DEI momentum may have been lost amid the pandemic
While diversity, equity and inclusion (DEI) are not traditionally thought of as being in the workplace health and safety wheelhouse per se, this view is slowly changing as we shift to a holistic view of worker wellbeing.
“Diversity, equity, and inclusion has many spokes on the safety wheel, and it will be most successful if you integrate it into how you view your programs,” said Stephanie Benay. For example, looking at safety through a female gender lense. Does your safety program consider when a woman might be menstruating, pregnant, breastfeeding or in menopause? Does your program take into considering PPE, safety equipment and tools, workplace design and ergonomics?
Benay posed these questions during a standout panel session at the Safety Leaders Summit, which took place on June 21. During the day-long event, leaders weighed in on important topics in the OHS space. Benay, who is Director – Safety, BC Hydro spoke on the panel alongside Deanna Burgart, President, Indigeneer, Indigenous Engineering Inclusion Inc.
Part of enhancing DEI in a workplace is also about creating a psychologically safe space for “people to bring their whole selves to the workplace,” said Benay.

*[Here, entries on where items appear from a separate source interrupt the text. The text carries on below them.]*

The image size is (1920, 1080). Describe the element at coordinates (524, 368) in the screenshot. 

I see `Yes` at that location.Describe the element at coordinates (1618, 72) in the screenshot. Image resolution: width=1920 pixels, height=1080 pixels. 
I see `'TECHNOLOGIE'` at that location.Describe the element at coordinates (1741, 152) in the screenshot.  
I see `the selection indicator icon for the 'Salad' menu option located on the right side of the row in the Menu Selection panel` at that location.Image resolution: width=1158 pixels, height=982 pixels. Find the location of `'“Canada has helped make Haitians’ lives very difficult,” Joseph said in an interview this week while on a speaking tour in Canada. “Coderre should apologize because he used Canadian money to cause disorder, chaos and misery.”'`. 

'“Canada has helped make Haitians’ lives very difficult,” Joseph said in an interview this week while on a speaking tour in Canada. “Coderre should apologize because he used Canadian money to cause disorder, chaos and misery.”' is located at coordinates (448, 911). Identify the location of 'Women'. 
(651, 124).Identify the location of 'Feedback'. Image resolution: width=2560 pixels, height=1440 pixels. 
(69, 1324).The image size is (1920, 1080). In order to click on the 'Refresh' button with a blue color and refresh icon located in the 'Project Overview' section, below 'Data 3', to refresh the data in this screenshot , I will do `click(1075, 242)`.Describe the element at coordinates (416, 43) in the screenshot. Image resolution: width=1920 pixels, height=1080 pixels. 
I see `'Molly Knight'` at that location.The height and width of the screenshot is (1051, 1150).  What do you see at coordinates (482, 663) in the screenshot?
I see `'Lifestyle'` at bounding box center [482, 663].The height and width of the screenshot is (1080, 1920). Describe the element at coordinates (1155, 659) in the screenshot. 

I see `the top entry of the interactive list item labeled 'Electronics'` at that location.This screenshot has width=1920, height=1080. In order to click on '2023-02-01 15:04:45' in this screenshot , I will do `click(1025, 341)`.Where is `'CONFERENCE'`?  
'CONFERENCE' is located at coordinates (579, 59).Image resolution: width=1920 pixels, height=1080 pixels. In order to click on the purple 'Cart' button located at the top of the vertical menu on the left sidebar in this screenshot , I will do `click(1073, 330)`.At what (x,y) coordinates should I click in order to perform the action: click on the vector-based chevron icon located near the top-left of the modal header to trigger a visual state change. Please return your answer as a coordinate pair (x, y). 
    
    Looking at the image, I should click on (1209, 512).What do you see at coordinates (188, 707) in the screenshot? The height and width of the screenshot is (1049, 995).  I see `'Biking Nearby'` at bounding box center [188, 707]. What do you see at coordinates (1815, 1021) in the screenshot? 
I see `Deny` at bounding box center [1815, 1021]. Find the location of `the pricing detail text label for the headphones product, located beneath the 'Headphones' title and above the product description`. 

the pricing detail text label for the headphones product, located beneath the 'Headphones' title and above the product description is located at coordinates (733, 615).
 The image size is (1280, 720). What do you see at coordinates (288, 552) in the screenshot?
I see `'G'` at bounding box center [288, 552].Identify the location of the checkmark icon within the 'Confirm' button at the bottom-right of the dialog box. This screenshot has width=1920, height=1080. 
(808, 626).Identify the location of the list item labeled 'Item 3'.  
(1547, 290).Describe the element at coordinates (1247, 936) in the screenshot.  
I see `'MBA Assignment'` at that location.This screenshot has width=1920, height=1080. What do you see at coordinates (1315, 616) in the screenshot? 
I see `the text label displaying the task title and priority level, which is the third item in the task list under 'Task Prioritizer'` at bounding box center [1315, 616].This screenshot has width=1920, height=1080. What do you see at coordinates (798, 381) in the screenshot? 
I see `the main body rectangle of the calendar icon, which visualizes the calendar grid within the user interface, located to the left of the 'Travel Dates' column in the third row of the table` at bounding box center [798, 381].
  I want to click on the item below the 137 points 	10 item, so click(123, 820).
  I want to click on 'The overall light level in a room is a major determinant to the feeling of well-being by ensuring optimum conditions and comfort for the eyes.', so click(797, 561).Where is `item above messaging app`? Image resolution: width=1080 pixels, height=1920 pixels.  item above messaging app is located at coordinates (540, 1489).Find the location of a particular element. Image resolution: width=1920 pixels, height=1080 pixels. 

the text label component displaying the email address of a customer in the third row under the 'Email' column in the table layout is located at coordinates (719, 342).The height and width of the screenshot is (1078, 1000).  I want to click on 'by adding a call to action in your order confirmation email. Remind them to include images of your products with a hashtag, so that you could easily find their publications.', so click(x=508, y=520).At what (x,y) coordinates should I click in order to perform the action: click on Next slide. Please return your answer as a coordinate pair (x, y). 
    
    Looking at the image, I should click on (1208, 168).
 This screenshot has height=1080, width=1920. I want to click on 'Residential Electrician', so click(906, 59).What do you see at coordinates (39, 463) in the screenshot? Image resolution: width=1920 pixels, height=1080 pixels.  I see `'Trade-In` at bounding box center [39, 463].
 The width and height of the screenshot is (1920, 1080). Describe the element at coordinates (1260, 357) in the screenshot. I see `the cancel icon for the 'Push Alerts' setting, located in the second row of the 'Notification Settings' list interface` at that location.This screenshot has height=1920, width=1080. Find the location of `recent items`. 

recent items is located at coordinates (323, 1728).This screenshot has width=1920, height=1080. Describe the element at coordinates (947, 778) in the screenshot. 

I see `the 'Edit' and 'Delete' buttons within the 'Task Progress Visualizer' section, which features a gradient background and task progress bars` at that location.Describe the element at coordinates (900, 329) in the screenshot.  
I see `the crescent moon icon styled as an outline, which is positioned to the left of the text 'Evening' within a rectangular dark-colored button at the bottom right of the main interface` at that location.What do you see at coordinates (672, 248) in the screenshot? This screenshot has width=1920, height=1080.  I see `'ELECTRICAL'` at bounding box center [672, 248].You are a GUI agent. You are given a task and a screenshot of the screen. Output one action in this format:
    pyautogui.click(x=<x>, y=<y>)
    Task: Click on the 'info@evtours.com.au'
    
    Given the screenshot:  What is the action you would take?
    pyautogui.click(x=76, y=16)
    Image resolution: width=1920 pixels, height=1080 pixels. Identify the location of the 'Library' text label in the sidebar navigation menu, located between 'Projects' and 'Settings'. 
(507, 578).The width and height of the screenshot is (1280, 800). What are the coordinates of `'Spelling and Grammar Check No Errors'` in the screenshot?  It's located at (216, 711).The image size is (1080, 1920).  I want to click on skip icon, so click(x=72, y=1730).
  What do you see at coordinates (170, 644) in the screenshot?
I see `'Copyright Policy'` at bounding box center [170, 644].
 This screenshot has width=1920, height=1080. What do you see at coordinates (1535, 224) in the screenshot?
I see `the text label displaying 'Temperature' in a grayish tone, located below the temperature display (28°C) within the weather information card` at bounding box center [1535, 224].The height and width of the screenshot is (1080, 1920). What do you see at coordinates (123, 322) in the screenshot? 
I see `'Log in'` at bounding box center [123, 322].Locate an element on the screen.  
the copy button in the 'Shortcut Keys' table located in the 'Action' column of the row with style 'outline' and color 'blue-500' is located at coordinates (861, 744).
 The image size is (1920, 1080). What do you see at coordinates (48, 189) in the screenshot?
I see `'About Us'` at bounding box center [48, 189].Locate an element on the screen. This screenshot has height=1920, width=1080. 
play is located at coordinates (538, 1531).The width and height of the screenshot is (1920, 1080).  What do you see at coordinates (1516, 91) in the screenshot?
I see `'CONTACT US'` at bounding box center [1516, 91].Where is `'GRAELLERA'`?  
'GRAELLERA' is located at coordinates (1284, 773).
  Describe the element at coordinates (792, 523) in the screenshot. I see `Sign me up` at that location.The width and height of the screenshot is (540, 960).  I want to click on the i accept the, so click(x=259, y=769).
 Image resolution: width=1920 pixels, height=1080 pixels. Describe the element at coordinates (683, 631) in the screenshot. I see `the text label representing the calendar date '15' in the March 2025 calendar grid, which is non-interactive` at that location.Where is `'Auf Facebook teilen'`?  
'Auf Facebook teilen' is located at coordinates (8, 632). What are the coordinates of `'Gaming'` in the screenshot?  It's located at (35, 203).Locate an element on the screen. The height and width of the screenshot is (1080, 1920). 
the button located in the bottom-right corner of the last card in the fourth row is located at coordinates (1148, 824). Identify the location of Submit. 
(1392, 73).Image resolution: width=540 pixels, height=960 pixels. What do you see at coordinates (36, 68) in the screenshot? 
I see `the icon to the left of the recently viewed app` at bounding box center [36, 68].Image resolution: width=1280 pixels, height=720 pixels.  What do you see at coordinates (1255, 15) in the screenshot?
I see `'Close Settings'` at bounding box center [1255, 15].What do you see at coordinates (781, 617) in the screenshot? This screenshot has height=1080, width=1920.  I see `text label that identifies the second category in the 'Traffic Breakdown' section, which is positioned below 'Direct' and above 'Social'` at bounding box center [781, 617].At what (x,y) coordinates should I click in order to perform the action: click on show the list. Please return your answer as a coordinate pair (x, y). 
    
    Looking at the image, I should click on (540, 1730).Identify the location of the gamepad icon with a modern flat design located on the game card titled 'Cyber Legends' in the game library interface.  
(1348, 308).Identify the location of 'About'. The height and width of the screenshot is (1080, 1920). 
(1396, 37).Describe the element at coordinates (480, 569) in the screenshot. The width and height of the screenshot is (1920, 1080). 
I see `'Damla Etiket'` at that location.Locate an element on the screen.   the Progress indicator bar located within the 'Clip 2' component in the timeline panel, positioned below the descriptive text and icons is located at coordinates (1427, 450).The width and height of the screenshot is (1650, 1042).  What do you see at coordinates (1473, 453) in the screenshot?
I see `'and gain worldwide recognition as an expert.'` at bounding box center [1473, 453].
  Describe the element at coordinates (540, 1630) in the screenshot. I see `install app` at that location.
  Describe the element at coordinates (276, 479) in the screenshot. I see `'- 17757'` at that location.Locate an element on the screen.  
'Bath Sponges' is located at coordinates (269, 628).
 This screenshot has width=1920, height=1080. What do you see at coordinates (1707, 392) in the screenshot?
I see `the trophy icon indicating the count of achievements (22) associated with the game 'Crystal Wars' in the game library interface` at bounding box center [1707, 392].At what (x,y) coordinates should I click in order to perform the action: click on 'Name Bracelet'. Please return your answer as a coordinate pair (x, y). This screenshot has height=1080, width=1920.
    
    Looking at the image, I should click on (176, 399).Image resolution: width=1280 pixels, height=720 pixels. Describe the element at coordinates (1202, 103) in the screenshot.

“The notion of safety implies that there is no risk, or we’re striving towards no risk – zero harm if you will,” said Burgart. “Sustainability is balance [between] people, planet, profit. Neither one is bad, but if you’re out of balance, harm can occur.” Within the context of psychological safety, this means allowing people to show up to work and respecting their culture, their barriers, their needs.
Indeed, sustainability also weaves into DEI and safety. Sustaining a long-term successful DEI focus requires that organizations set aside time and resources for DEI personnel. These are long-term initiatives which need to be woven into the entire organizational fabric – not just in HR policies or training, but also in safety and onboarding.
Burgart said that though DEI is indeed losing momentum in the workplace, she doesn’t think it is necessarily intentional, and that the pandemic was a major factor in the loss of momentum. “I think we all went into survival mode, whether it was financially or personally, whether it was from a mental health standpoint,” she said. “Everything just came to a full stop right away.”
And because we were all trying to figure out what to do without knowing how long the pandemic was going to be, initiatives slowed down. “But I do feel like it’s picking up again,” she said.
Read more: 7 resources for a more equitable workplace
Benay said that it’s a difficult conversation, and that DEI can sometimes be an exercise in ticking boxes with organizations solely focused on increasing diversity. But she said that it’s more about increasing women in leadership, for example, or increasing a marginalized community’s representation.
“Organizations need to identify and communicate DEI value throughout the organization,” said Benay, and demonstrate their commitment to doing the work and committing to more substantive actions. This requires a lot of effort, which is why some organizations are stalling because it is a tough exercise.
Culture starts to change with language, she said. By this she meant that organizations have to look at their safety policies, procedures, communications and training to help choose language that won’t exclude or harm others.
Benay pointed out that many organizations rely on women or BIPOC to lead the efforts. “Often people with privilege or power, such as cisgendered, heterosexual, white male executives or others who hold privileged identities – who likely have had no reason to consider DEI for most of their lives – may feel that that their voices are heard too often, and will turn to people of colour or others to lead such efforts. And this can lead to burnout and resentment, and an even greater sense of lack of equity among workforces.”